GOAL: Reproduce verbatim the rows from the line containing "The height and" through the line containing "Action: 607,256", both lines included, and omit the pictures from your output.

MATERIAL SHOWN:

# # #

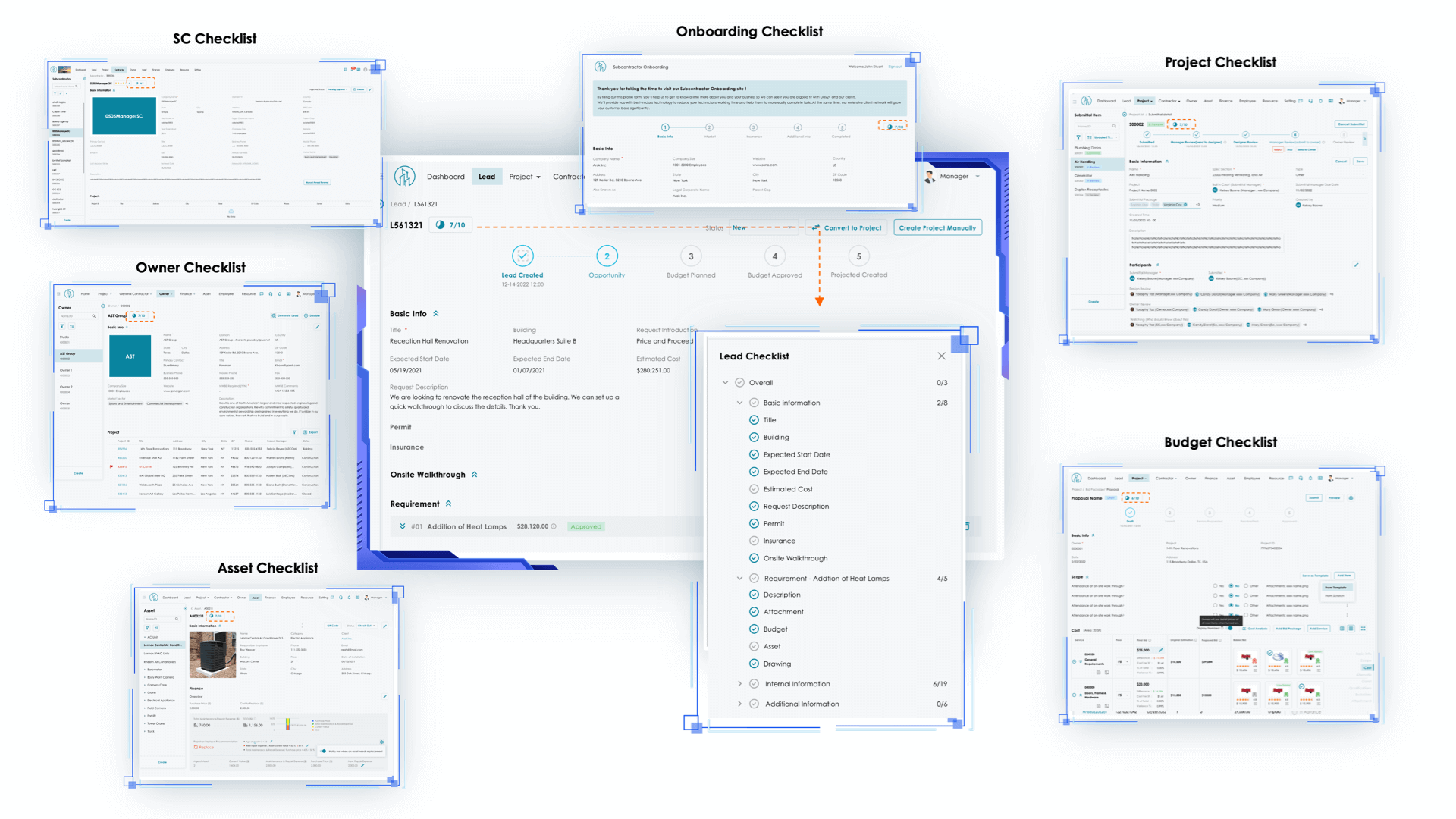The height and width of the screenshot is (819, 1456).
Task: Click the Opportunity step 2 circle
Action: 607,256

# # #

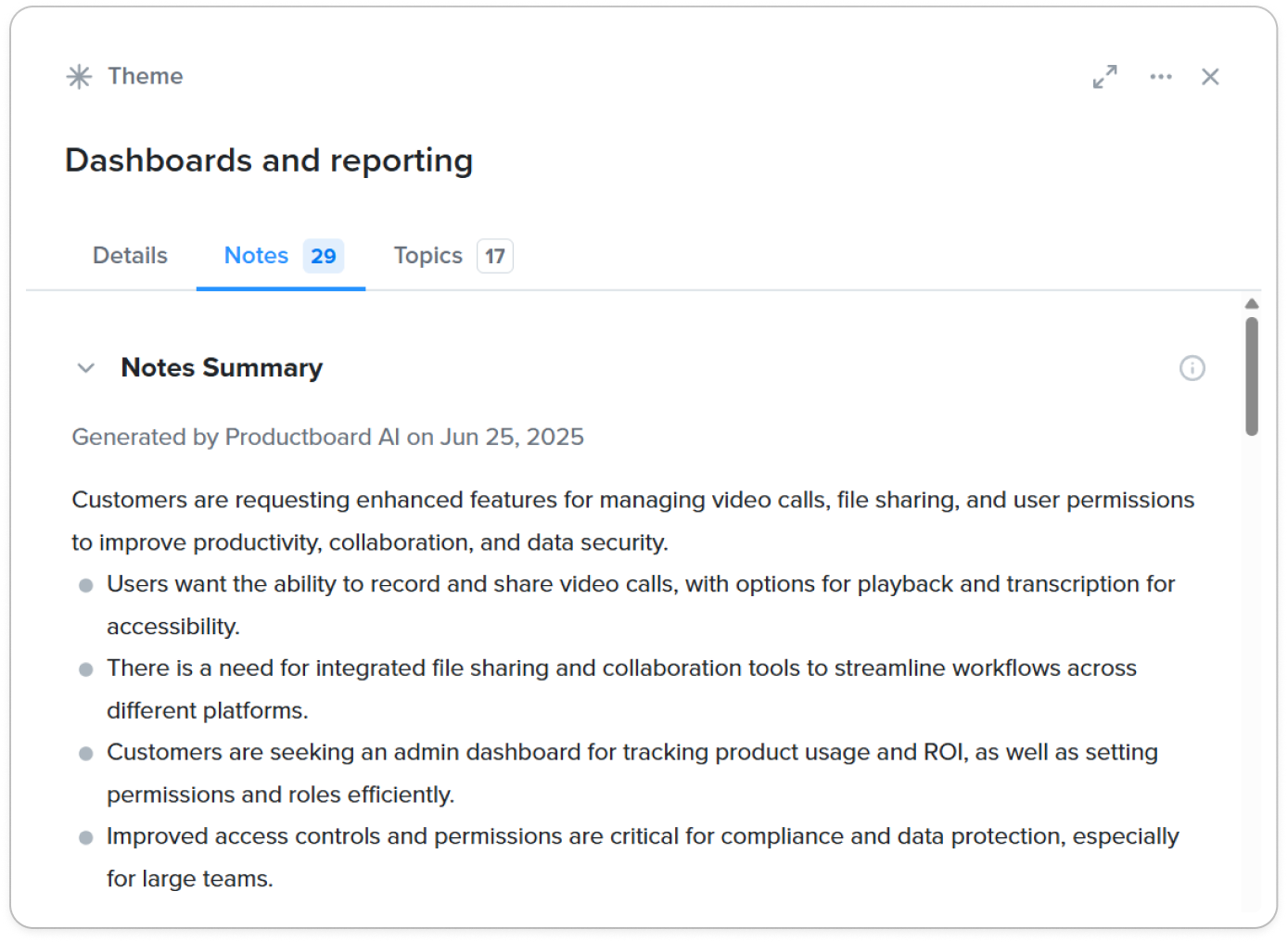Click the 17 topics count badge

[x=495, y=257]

# # #

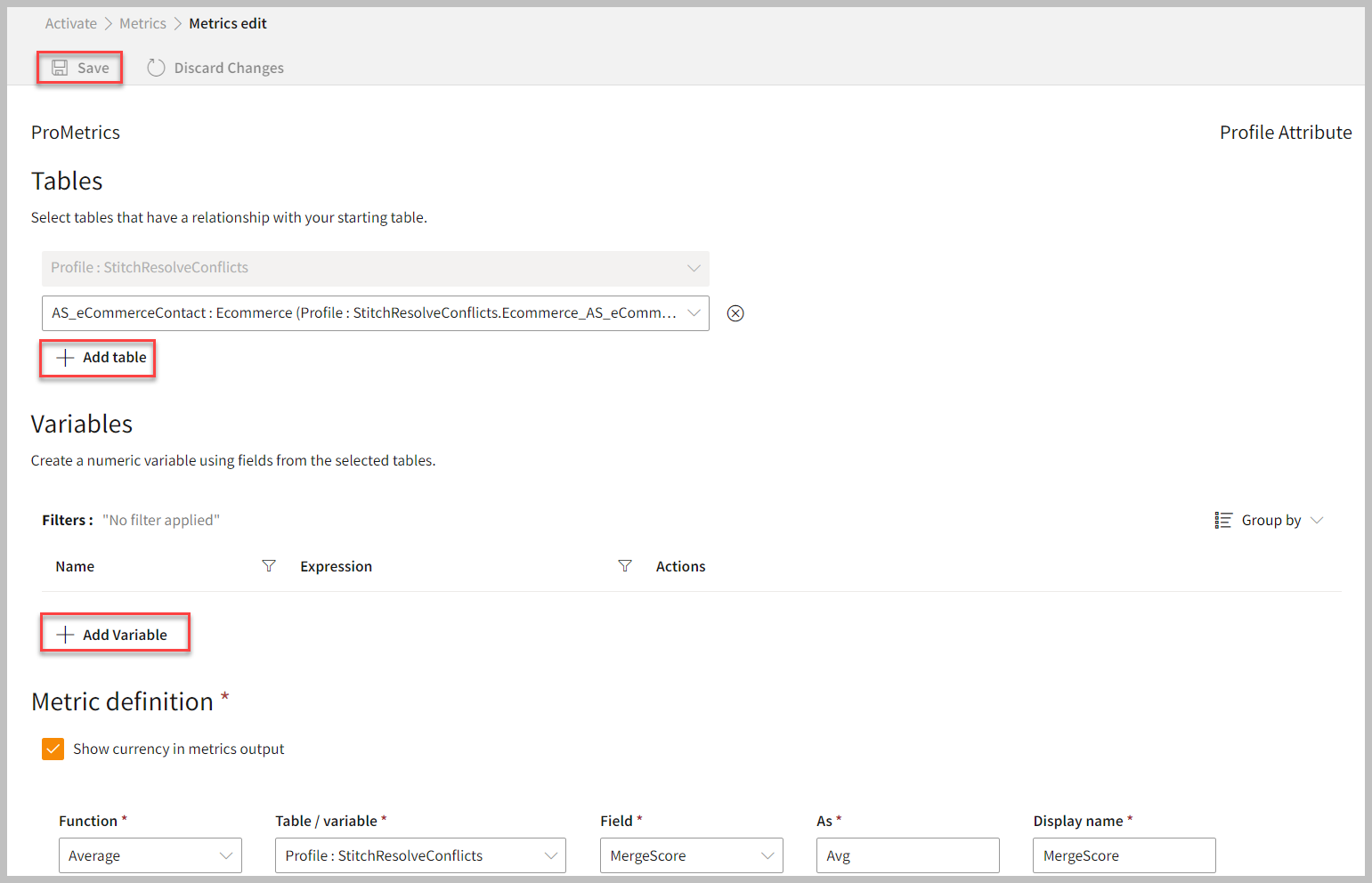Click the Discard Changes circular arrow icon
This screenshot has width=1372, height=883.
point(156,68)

# # #

SOLUTION FOR THIS PROBLEM:
The height and width of the screenshot is (819, 1456).
Task: Click the Opportunity step 2 circle
Action: 607,256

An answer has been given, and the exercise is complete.